Brief> Search the data below, and report every line in which "will" occurs.

*** Opening Information provided ***

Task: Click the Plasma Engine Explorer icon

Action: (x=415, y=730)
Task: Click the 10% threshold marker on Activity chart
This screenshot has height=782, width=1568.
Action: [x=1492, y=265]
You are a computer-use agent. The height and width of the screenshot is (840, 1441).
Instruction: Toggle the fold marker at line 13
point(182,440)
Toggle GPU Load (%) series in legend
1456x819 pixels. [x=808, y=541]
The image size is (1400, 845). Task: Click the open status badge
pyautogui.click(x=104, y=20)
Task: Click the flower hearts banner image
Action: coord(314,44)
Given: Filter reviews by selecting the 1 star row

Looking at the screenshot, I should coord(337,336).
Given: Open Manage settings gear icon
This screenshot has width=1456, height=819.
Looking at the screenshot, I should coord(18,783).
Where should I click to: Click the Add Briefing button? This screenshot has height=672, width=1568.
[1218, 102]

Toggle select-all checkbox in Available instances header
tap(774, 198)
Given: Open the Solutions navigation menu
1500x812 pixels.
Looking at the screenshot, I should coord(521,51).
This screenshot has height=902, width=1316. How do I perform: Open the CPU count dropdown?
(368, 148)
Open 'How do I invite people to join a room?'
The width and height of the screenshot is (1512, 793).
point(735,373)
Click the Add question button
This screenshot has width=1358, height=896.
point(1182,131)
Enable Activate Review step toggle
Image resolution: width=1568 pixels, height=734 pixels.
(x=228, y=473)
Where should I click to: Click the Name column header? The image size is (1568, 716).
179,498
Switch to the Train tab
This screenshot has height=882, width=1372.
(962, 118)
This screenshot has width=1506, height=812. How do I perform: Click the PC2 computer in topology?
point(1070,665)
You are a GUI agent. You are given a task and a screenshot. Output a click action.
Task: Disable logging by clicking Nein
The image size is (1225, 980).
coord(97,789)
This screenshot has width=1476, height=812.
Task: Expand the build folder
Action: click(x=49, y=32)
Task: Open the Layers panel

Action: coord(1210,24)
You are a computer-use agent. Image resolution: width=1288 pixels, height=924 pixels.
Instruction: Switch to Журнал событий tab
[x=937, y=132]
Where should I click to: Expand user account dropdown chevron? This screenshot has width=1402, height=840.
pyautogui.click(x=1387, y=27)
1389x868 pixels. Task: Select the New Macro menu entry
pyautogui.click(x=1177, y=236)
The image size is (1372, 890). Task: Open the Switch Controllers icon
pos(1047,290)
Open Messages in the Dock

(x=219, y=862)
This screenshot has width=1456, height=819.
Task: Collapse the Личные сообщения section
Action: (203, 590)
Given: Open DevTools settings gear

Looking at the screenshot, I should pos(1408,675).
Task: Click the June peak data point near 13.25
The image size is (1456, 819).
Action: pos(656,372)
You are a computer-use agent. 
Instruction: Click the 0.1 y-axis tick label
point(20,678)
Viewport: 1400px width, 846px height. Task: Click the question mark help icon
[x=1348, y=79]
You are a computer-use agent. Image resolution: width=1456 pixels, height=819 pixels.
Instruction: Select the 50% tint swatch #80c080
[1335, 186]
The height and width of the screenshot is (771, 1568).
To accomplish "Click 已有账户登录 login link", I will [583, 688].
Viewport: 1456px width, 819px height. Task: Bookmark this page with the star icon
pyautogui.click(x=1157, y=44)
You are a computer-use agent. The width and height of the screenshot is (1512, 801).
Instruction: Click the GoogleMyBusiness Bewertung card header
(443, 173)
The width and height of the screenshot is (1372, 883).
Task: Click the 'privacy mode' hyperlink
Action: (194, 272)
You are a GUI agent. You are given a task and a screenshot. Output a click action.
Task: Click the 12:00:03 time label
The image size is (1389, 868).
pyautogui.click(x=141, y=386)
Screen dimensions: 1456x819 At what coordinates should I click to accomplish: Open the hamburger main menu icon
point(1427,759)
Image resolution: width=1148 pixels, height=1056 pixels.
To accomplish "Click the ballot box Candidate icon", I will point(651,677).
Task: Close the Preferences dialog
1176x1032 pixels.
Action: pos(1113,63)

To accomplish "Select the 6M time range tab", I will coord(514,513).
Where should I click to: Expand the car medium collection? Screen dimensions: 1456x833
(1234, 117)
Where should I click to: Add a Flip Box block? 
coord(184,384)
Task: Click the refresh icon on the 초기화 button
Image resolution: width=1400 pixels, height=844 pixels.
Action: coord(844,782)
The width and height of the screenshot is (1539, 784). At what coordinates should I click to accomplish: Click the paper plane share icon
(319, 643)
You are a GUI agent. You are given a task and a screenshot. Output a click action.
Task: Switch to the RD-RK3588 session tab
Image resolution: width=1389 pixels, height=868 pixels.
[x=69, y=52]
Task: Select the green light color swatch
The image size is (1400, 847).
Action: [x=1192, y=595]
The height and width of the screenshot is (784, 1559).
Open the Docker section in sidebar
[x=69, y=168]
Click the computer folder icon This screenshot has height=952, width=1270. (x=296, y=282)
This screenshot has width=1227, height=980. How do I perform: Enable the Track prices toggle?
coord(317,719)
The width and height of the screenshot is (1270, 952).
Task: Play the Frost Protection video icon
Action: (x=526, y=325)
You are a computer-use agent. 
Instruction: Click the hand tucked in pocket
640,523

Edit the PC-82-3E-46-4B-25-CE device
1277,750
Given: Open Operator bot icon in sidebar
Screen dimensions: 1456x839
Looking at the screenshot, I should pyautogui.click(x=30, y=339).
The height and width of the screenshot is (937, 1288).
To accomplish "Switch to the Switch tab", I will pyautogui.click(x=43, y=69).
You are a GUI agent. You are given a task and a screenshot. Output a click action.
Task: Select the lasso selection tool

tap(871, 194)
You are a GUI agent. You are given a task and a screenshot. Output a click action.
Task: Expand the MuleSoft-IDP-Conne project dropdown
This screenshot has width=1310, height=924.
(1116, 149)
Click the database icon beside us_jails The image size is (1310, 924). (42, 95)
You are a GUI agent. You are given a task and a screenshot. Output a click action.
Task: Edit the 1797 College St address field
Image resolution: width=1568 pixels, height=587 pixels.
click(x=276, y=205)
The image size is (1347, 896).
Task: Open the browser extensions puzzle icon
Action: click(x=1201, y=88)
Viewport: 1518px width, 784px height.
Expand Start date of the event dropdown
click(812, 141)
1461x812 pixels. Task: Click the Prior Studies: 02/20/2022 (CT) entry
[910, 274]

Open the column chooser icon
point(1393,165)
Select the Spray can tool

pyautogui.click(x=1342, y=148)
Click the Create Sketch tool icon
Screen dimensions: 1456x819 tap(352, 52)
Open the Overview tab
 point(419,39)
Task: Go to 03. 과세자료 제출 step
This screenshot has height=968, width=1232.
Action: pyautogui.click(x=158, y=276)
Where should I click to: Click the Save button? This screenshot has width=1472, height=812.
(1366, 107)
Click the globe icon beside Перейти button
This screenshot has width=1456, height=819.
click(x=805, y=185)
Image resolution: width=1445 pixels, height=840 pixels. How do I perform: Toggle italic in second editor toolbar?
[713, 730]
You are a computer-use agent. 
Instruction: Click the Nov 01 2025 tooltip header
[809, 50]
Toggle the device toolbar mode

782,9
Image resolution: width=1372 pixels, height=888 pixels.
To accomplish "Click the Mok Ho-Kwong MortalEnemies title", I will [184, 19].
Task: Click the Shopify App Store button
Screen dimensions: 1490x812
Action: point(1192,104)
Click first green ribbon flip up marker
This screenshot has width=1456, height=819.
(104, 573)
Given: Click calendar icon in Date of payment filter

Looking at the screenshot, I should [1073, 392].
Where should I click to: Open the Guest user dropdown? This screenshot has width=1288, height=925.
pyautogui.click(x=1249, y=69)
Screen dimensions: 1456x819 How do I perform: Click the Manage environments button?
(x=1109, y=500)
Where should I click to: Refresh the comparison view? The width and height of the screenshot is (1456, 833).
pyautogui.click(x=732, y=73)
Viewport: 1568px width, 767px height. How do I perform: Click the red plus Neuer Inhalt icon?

*** Closing Information provided ***

Output below>
To accomplish "Click 已有账户登录 login link", I will [583, 688].
To accomplish "Click the ballot box Candidate icon", I will point(651,677).
To accomplish "Select the 6M time range tab", I will coord(514,513).
To accomplish "Switch to the Switch tab", I will pyautogui.click(x=43, y=69).
To accomplish "Click the Mok Ho-Kwong MortalEnemies title", I will [184, 19].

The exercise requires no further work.